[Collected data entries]
=======

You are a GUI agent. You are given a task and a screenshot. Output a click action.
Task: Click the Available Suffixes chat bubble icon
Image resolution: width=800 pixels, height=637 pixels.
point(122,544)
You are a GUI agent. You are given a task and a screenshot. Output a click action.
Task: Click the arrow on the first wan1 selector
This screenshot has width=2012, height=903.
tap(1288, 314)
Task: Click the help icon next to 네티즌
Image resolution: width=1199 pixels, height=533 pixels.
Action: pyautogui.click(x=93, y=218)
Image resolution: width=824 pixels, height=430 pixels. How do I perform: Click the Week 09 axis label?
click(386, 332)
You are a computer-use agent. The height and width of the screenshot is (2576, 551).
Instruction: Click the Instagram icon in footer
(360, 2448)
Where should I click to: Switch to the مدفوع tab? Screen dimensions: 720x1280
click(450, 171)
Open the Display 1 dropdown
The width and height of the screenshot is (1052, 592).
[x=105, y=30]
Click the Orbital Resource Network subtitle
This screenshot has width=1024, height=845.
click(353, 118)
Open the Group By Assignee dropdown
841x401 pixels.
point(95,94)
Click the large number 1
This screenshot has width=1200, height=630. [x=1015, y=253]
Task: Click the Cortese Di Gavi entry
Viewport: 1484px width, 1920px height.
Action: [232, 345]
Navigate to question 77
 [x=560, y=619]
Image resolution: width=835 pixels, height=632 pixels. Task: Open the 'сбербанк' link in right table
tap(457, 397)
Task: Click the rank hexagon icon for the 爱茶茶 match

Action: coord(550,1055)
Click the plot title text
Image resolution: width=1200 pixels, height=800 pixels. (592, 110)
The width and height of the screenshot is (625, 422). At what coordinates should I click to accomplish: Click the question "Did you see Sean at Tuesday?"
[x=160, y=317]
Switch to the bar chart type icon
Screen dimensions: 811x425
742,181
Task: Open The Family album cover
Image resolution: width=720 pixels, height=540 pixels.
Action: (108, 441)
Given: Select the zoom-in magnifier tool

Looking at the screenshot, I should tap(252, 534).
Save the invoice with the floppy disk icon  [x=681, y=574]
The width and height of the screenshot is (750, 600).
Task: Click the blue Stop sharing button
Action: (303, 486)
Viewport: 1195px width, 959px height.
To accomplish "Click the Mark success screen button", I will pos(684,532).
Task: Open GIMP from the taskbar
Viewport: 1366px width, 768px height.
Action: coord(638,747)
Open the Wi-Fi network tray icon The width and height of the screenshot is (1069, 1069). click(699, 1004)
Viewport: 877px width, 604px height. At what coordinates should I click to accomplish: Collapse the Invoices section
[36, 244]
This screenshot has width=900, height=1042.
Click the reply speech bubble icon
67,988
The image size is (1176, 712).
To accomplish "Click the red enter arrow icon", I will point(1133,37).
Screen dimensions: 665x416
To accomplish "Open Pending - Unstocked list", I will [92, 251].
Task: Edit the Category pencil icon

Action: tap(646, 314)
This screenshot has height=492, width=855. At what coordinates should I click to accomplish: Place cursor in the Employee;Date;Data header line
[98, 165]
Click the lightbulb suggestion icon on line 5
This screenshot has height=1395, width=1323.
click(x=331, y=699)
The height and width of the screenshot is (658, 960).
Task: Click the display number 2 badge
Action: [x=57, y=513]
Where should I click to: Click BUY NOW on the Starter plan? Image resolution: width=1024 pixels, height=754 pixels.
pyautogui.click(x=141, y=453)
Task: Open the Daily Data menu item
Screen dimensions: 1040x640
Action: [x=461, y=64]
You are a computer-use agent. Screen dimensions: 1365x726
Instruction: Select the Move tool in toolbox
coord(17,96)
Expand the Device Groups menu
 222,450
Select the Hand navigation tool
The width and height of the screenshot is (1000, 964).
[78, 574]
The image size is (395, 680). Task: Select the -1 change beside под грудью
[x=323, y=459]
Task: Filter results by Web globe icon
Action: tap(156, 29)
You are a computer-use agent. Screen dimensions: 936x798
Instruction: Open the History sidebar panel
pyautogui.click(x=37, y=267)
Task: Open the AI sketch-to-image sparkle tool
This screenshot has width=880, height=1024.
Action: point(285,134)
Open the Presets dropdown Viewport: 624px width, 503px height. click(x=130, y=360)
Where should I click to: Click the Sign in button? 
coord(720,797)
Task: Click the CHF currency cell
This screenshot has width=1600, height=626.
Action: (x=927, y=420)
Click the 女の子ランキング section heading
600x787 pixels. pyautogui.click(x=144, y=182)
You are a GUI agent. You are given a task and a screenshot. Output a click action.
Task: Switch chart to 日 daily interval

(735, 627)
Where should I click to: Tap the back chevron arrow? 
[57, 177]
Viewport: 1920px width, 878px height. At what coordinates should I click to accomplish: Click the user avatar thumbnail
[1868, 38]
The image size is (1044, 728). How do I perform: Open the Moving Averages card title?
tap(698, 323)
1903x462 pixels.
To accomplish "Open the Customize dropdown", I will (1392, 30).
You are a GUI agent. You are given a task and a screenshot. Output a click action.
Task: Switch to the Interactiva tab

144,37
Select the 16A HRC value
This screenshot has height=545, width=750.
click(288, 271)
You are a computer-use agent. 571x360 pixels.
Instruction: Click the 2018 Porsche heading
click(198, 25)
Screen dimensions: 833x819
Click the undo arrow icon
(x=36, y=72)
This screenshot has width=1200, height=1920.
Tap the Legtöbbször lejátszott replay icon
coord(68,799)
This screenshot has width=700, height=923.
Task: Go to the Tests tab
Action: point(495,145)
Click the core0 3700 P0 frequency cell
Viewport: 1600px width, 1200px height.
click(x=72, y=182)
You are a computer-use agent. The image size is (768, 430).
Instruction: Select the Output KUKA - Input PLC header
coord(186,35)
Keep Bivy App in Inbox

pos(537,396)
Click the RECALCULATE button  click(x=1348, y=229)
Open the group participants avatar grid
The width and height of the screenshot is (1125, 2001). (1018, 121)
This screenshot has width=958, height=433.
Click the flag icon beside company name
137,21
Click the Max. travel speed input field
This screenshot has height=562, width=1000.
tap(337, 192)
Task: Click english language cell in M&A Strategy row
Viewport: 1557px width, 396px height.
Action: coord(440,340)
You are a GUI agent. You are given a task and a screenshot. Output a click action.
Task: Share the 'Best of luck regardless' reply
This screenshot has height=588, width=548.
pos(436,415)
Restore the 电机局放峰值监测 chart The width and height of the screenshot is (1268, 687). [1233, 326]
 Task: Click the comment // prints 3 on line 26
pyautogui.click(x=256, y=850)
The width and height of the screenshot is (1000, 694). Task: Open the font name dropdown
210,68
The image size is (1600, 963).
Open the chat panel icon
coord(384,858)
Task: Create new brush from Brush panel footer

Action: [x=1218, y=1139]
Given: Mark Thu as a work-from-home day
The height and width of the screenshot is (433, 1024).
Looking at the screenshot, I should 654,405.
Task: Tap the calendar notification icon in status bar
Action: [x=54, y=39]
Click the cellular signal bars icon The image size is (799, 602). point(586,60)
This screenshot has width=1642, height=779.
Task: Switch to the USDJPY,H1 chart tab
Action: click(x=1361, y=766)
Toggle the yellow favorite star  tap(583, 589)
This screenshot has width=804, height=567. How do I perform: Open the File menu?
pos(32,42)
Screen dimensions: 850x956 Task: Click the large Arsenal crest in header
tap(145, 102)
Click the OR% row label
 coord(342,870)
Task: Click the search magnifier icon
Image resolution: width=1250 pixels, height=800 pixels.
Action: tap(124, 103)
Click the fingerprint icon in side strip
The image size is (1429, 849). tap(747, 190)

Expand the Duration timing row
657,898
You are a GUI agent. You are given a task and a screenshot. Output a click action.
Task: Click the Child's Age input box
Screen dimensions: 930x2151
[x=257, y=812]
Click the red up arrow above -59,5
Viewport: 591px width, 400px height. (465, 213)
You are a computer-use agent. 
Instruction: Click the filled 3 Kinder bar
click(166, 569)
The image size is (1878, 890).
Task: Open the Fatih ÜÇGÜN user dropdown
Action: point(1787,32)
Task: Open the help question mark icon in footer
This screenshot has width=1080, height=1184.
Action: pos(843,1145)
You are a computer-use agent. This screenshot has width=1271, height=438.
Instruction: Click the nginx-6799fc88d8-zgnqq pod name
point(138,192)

=======

Exercise aim: Scan the entries above for the string "will" and copy each line that contains it.

Response:
To accomplish "Click the Mark success screen button", I will pos(684,532).
To accomplish "Click the red enter arrow icon", I will point(1133,37).
To accomplish "Open Pending - Unstocked list", I will [92, 251].
To accomplish "Open the Customize dropdown", I will (1392, 30).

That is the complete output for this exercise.